**Short task**
Copy out the items word for word, from the line containing "Click the Create billing alerts button" through the end of the items, and leave out the pictures.

[Dataset entries]
==========
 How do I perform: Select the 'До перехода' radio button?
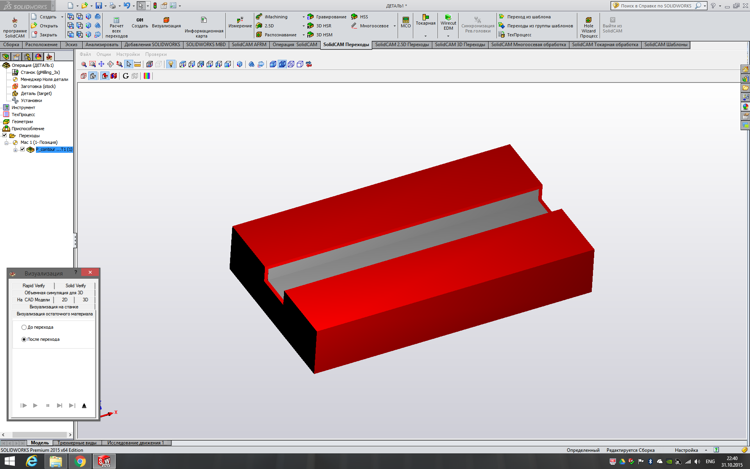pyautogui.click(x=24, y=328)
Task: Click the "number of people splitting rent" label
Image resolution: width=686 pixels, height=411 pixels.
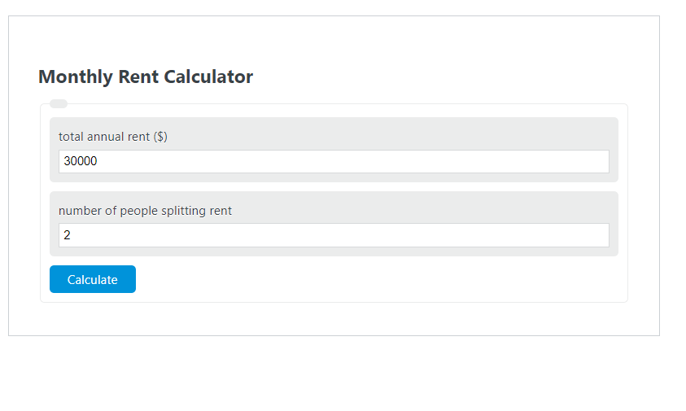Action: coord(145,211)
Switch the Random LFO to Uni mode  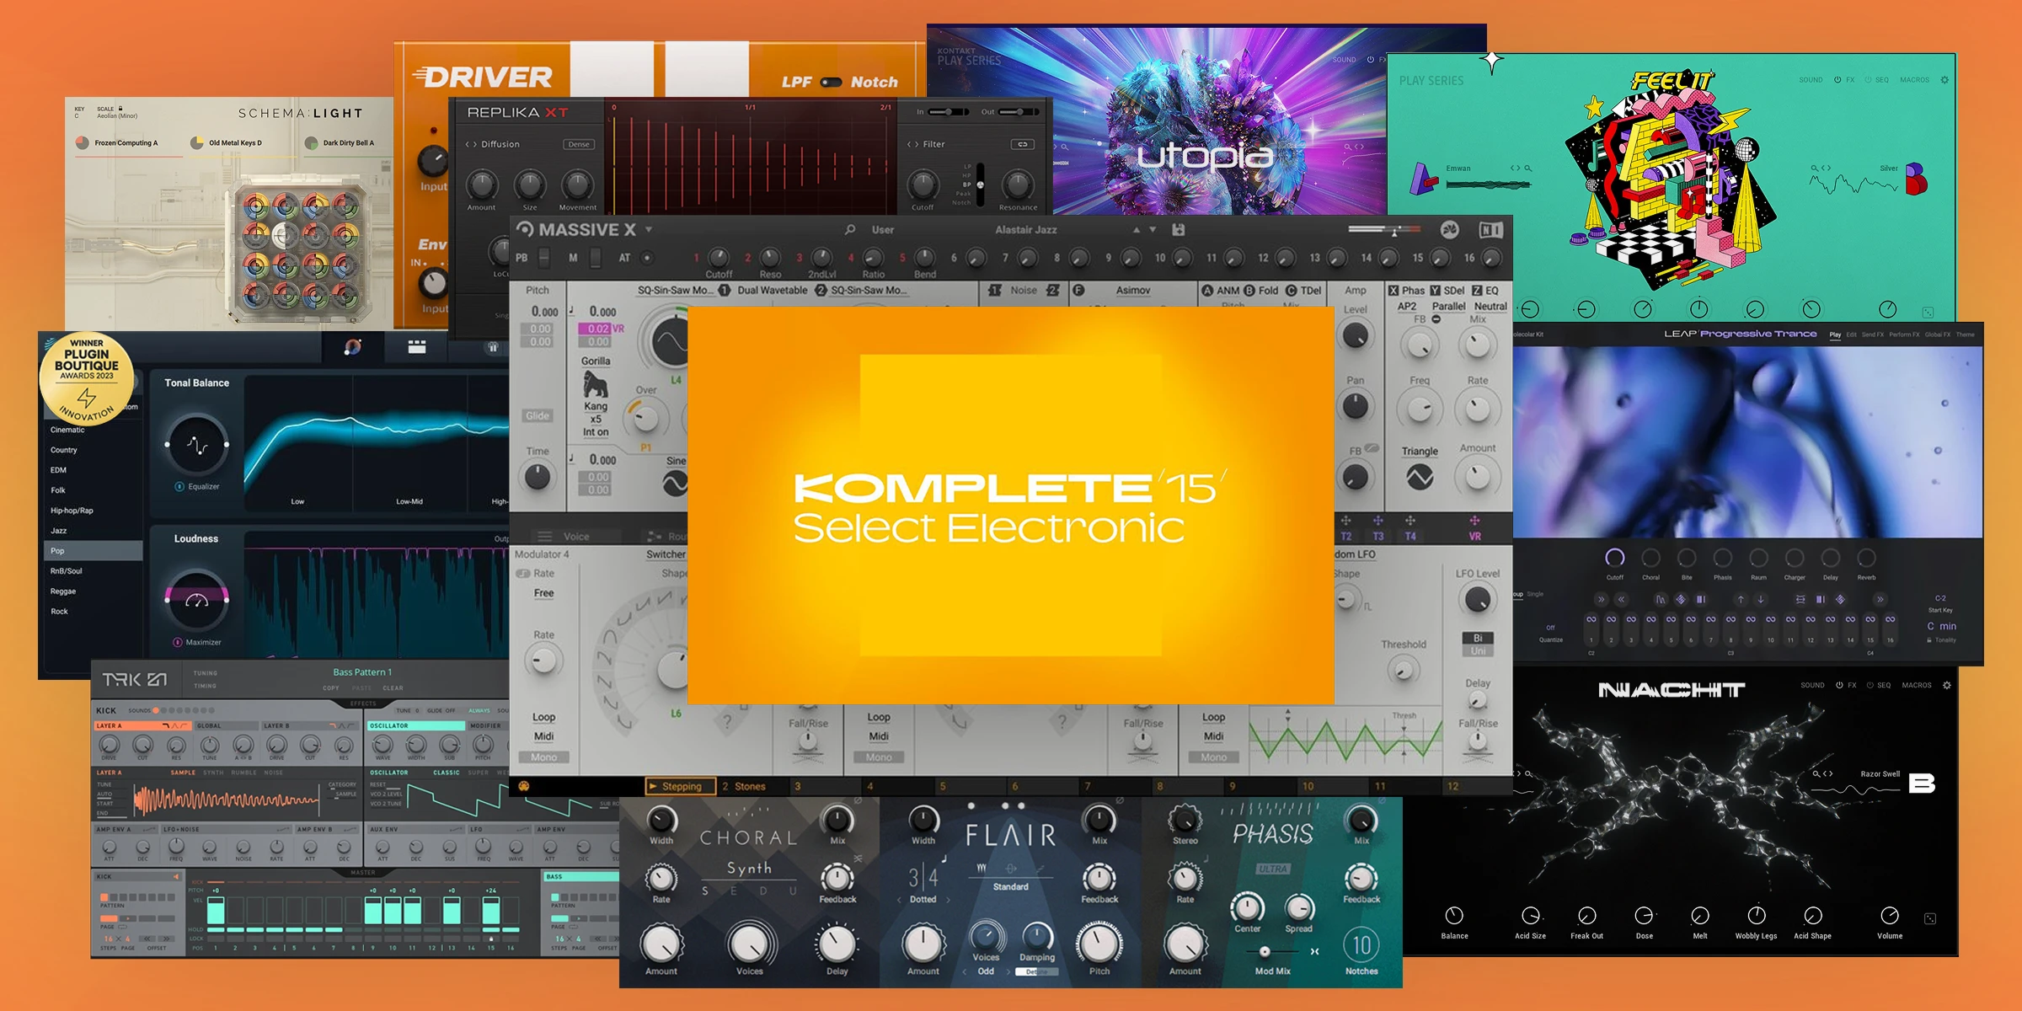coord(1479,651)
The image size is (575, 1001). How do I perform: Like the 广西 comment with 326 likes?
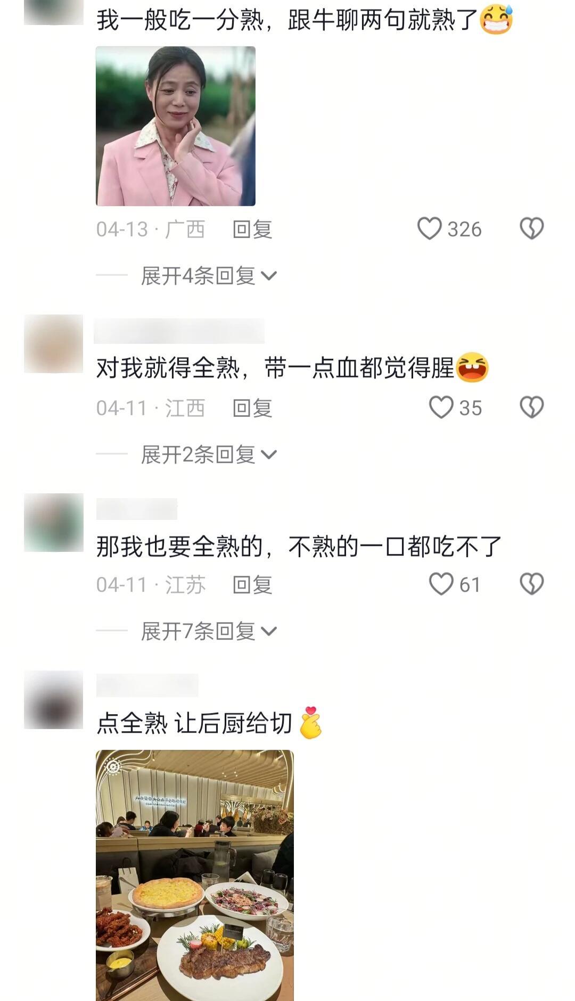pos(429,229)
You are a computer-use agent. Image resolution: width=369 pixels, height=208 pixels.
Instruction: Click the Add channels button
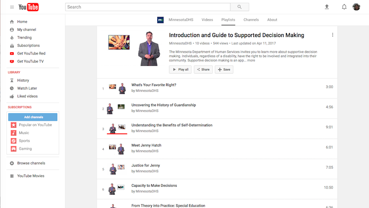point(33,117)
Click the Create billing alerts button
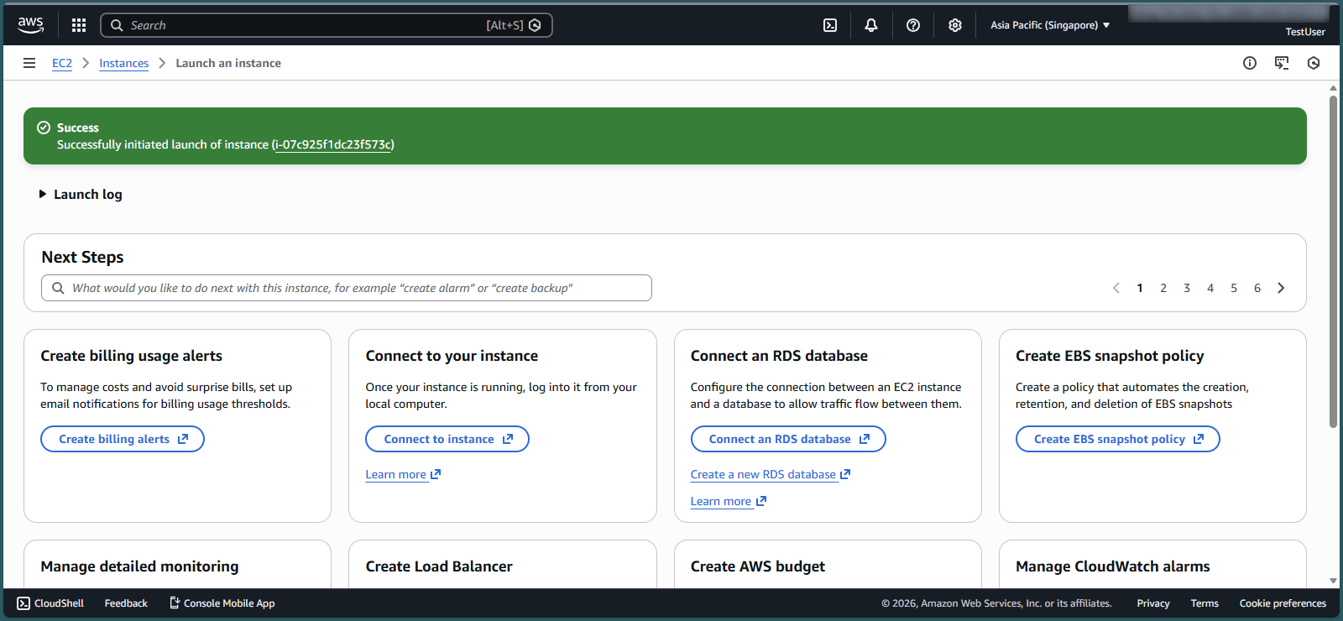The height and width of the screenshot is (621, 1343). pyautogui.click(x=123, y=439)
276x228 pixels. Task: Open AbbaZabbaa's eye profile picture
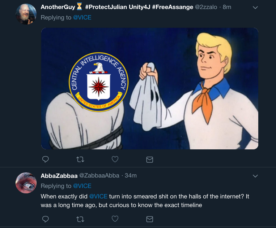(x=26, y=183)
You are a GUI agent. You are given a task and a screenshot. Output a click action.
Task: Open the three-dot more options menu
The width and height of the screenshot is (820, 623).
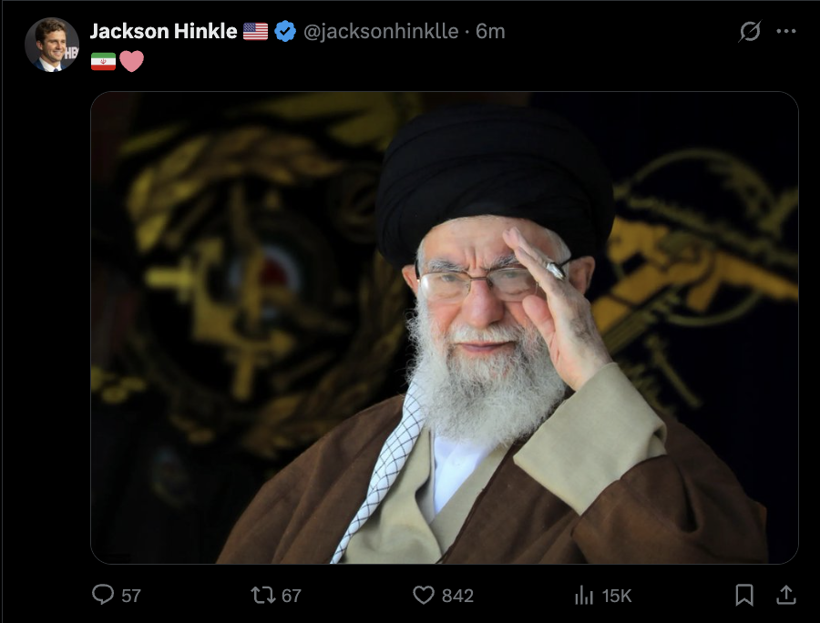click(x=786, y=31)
==========
**Finished answer**
Click the Create billing alerts button
The height and width of the screenshot is (621, 1343). pyautogui.click(x=123, y=439)
276x228 pixels. Task: Open AbbaZabbaa's eye profile picture
(x=26, y=183)
You are a GUI agent. You are given a task and a screenshot. Output a click action.
Task: Open the three-dot more options menu
The width and height of the screenshot is (820, 623).
click(x=786, y=31)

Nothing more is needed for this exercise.